3) Humans do manage to choose good moves.
4) Humans are known to use massive parallelism e.g. for vision. (Remember your
vision processing uses the same mips as 10000 400MHz PIIs)
5) Humans excel at (visual) pattern matching.
6) Most "low-level" brain activity runs sub-consciously. In Jonathan
Schaeffer's book on Chinook (the world champion checkers program) he recounts
the story of a very strong checkers player who was in a car accident.
The player no longer has any recognisable consciousness - completely unable
to carry on a conversation, no longer able to do calculus, recognise old
friends, etc. but when the nurses sit him up in bed and put a game of
checkers in front of him he still beats all comers.
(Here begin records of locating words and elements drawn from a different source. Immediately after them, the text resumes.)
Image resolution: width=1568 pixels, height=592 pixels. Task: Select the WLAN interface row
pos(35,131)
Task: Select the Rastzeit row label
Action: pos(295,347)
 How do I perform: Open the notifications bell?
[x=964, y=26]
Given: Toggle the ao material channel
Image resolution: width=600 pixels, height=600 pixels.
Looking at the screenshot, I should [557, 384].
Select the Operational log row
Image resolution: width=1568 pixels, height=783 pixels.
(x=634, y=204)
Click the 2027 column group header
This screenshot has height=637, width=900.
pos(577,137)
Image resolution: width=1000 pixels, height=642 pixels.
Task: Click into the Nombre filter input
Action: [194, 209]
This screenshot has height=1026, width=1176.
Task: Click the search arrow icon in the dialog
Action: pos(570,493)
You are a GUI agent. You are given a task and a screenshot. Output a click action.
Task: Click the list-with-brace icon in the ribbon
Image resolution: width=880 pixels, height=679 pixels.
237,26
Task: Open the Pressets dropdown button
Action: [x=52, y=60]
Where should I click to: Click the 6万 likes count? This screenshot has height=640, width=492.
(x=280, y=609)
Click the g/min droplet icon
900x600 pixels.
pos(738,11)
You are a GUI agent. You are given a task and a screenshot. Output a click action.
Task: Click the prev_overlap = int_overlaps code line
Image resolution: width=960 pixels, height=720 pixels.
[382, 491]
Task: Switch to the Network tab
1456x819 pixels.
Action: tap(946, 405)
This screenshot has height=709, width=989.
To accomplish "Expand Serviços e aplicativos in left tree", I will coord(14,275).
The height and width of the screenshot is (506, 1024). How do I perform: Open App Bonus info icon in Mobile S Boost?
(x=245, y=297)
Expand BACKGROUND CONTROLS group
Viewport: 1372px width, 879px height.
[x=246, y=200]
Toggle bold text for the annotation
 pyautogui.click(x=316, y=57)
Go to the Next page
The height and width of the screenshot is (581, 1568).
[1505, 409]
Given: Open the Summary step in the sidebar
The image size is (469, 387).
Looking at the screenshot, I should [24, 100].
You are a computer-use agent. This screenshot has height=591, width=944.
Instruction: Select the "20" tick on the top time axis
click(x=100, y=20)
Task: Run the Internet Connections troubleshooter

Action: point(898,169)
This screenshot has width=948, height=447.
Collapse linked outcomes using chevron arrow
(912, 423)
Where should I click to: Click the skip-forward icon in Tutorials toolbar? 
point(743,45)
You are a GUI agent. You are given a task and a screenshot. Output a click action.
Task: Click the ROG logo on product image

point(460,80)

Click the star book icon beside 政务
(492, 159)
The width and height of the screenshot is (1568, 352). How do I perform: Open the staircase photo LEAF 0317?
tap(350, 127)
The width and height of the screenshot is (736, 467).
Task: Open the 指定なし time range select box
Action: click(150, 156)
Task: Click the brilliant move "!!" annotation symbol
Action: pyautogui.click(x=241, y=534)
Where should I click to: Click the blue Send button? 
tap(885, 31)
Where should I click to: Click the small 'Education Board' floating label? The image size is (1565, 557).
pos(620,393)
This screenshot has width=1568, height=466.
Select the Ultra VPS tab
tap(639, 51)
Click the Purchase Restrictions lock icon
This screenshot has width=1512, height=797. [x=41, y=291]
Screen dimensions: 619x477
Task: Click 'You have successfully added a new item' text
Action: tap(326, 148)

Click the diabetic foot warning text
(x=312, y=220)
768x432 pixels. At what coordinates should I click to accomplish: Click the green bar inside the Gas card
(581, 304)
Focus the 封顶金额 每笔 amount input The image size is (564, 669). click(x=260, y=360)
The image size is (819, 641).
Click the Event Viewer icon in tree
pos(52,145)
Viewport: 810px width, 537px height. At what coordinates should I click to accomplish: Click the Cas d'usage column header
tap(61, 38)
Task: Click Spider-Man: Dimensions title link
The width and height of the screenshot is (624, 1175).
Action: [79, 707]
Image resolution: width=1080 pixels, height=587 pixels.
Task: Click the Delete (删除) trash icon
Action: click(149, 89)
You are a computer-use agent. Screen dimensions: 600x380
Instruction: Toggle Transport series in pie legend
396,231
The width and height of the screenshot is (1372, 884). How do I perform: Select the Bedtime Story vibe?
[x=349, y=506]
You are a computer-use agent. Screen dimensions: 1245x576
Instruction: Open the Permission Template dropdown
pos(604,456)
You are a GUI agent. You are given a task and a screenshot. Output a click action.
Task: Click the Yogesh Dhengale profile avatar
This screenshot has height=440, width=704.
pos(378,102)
7) Ignore for now the slow conscious reading (tree search) of only a few
moves. How are those few good moves chosen? It seems there are two
possibilities:
a) Some simple processing (pattern matching?) repeated over the whole
board ( - brute force, my favoured option because it has a conceptual
simplicity.)
or
b) Some (presumably) hugely intricate whole board evaluation function
*not divisible into simple repeated units as in (a)*. This strikes me as
wildly unlikely, simply beacause such a function would be so hard
to learn, and because the go board is so symmetrical.
OK, that's it.
Regards
John Clarke
johnc@xxxxxxxxxxxxxxxxx
PS. As to Jeremy's question about "local maxima" from pattern matching
(i.e. patterns sometimes suggesting incorrect moves). Obviously this can't
happen if you store whole board patterns - but that will take up too much
memory. It's not clear to me that any more local pattern *always* suggests
a single -- always correct -- move. If there is such a pattern I'd love to
know it.
PPS. I have always suspected that a lot of people expected chess programs
to point the way to human level intelligence and were a bit disappointed
when they only turned out to be good at chess. I wonder if those same
expectations aren't being forced onto go -- "the branching factor is too high
so this time it'll show us what cleverness really is"? This time I believe we
need a different kind of dumb search, not cleverness.
PPS. I'll happily carry on this discussion, but OFF the list.